The product of the Vienna conference of 1815 was the re-establishment of absolutist or near-absolutist monarchy, and the clamp down of the Austrian, Prussian and Russian administrations lead directly to the socialist uprisings of 1848. These rebels were ruthlessly crushed by the Holy Alliance, and many of them went to America, where quite few fought in Mr. Lincoln's armies because they believed in principles for which one cannot say with certainty the Mr. Lincoln himself were any more than lukewarm. The result was to drive France further to the left, despite the episode of Louis Bonapart (the soi-disant Napoleon III), who was, ironically, the son of that liberal monarch Jerome Bonapart. Increasingly, as France and England became more liberal, and reacted with revulsion to continental reaction and absolutism, they became reluctant allies. The Italians eventually succeeded in a revolution, with the at first reluctant, and eventually the unwilling aid of Napoleon III. No such happy event awaited the Germans, but the Germans socialists became the largest, the best-organized and the best-funded socialist party in Europe--and that despite, or perhaps because, German industrial workers had the lowest standard of living and the lowest wages of any industrial population in Europe west of Russia. Marx always believed (in what was undoubtedly a fit of wishful thinking) that the first true proletarian revolution would occur in Germany and establish the first socialist state. He flatly denied that it would occur in Russia.
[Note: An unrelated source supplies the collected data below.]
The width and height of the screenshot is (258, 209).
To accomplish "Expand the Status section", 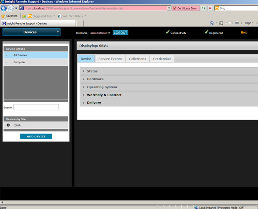I will click(92, 71).
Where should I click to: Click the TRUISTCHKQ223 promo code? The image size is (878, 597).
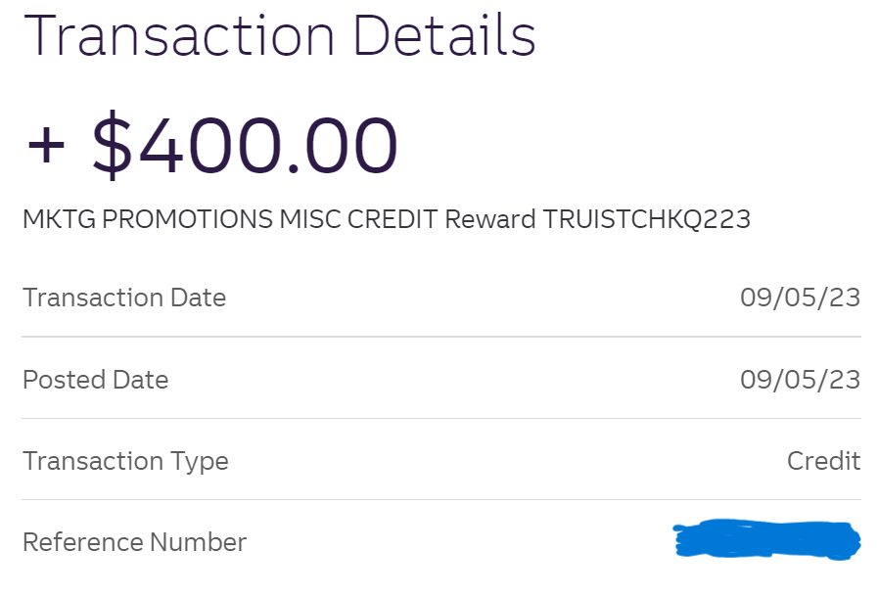click(x=647, y=219)
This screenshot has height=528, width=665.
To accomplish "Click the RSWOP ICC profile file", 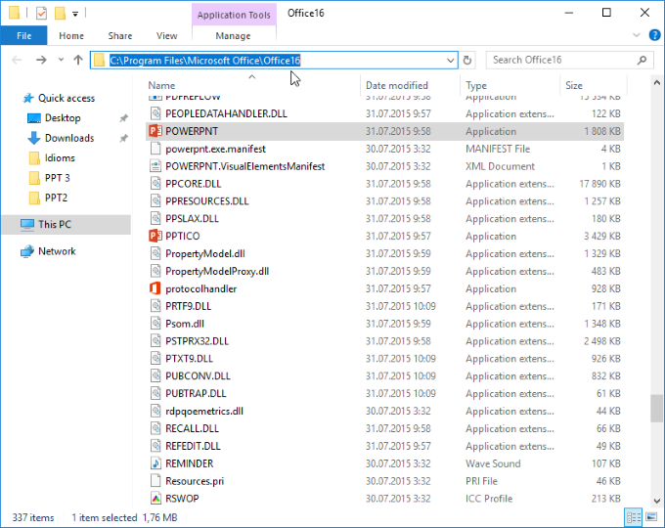I will (x=182, y=499).
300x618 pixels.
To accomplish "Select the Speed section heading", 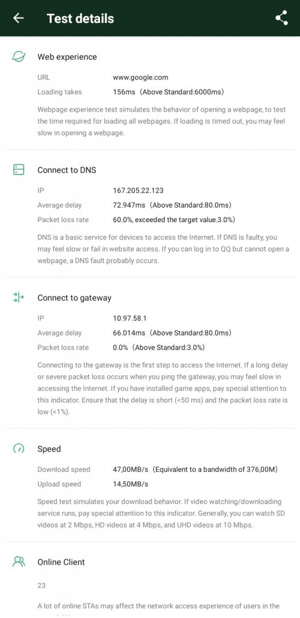I will (x=49, y=449).
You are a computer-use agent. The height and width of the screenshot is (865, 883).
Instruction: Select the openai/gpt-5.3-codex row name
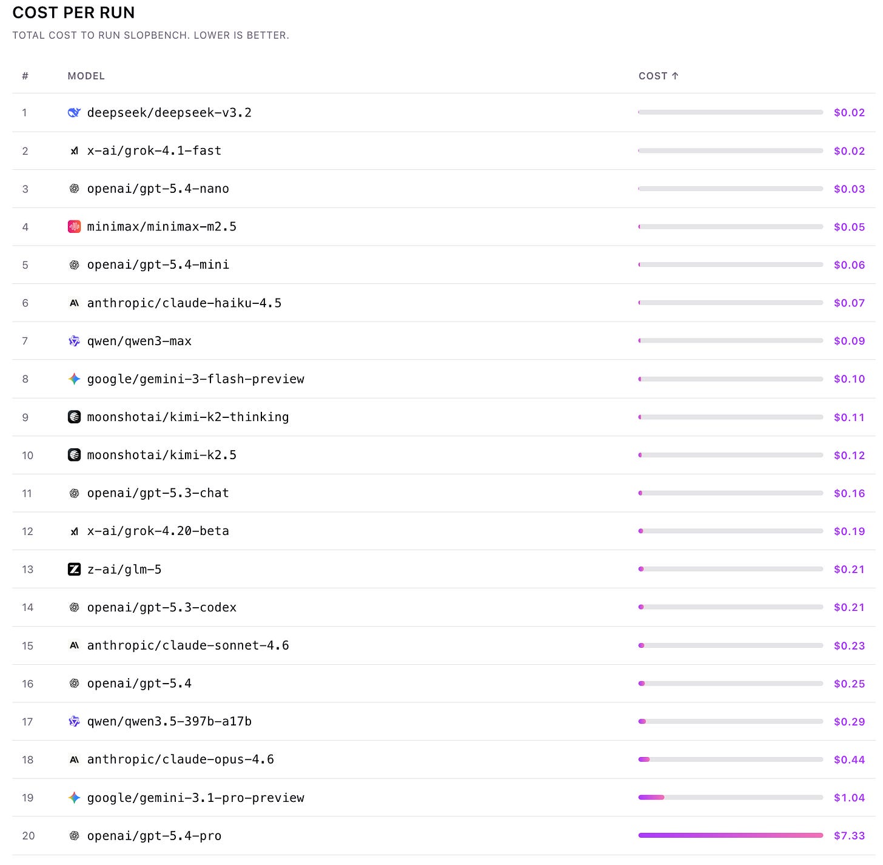click(161, 607)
I think you have some idealistic notion of what it means to be libertarian, and that you confuse this with liberalism. Two different critters.
Setanta wrote: Mill speaks for society based on property ownership, and the preservation of rights in property, and individual liberty in so far as it coincides with the preservation of rights in property.
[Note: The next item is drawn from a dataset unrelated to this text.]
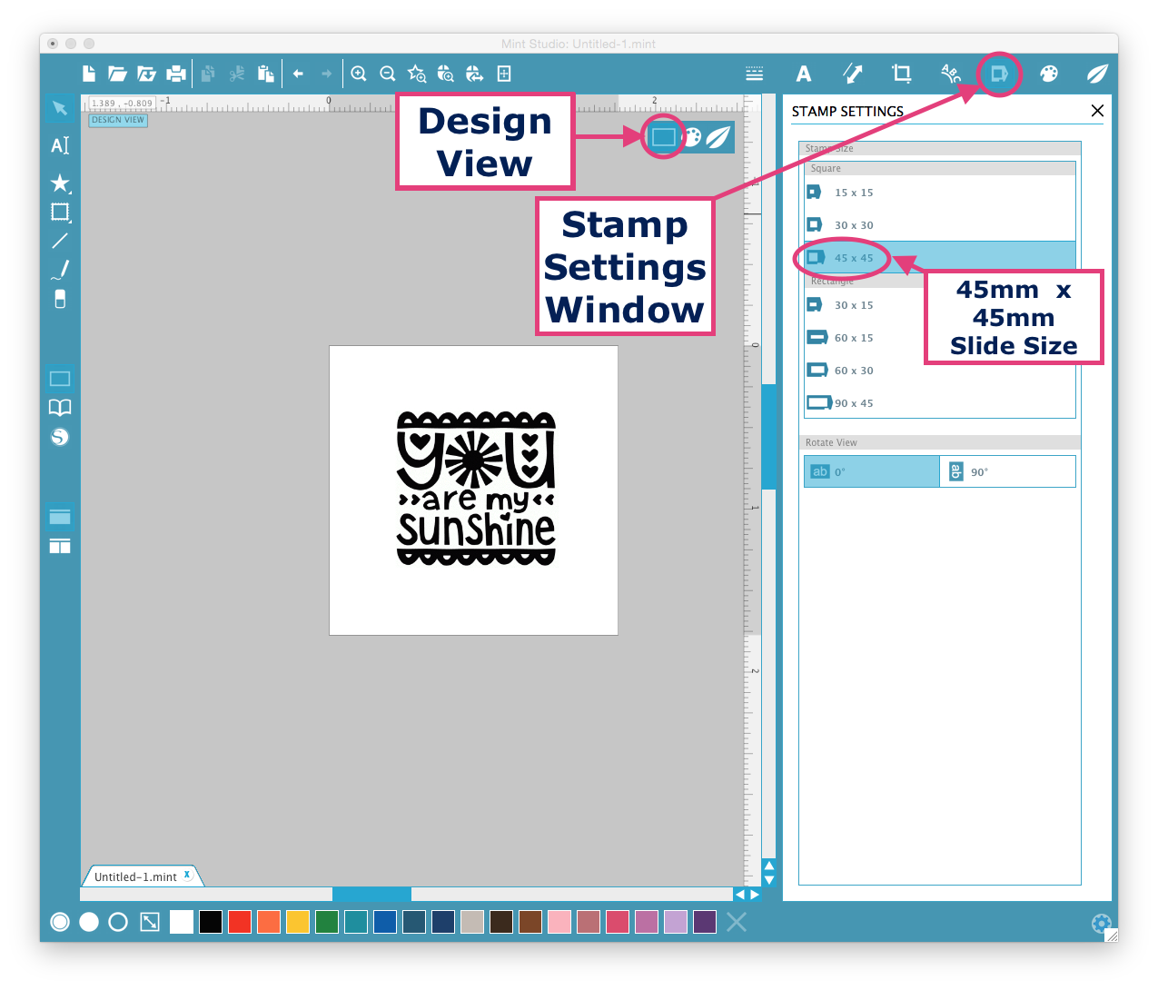This screenshot has height=990, width=1158.
Task: Select the 60 x 15 rectangle size
Action: click(854, 337)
Translation: You have read neither Mill's
Subjection of Women, nor his
Representative Government, nor
On Liberty -- none of which assigns a prominent role to property ownership.
Setanta wrote:Classic European liberalism, however, is based on the principle of the greatest good for the greatest number--and is willing to sacrifice a degree of individual liberty in the interest of social equity. Even Bentham's articulation of the principle of the greatest good for the greatest number is a classic expression of Whig liberalism, all principles and theory subordinated to the preservation of rights in property.
Translation: You have not read Mill's
Utilitarianism, in which he takes positions similar to Bentham's on all the points you just mentioned.
And with that, I continue to have given up.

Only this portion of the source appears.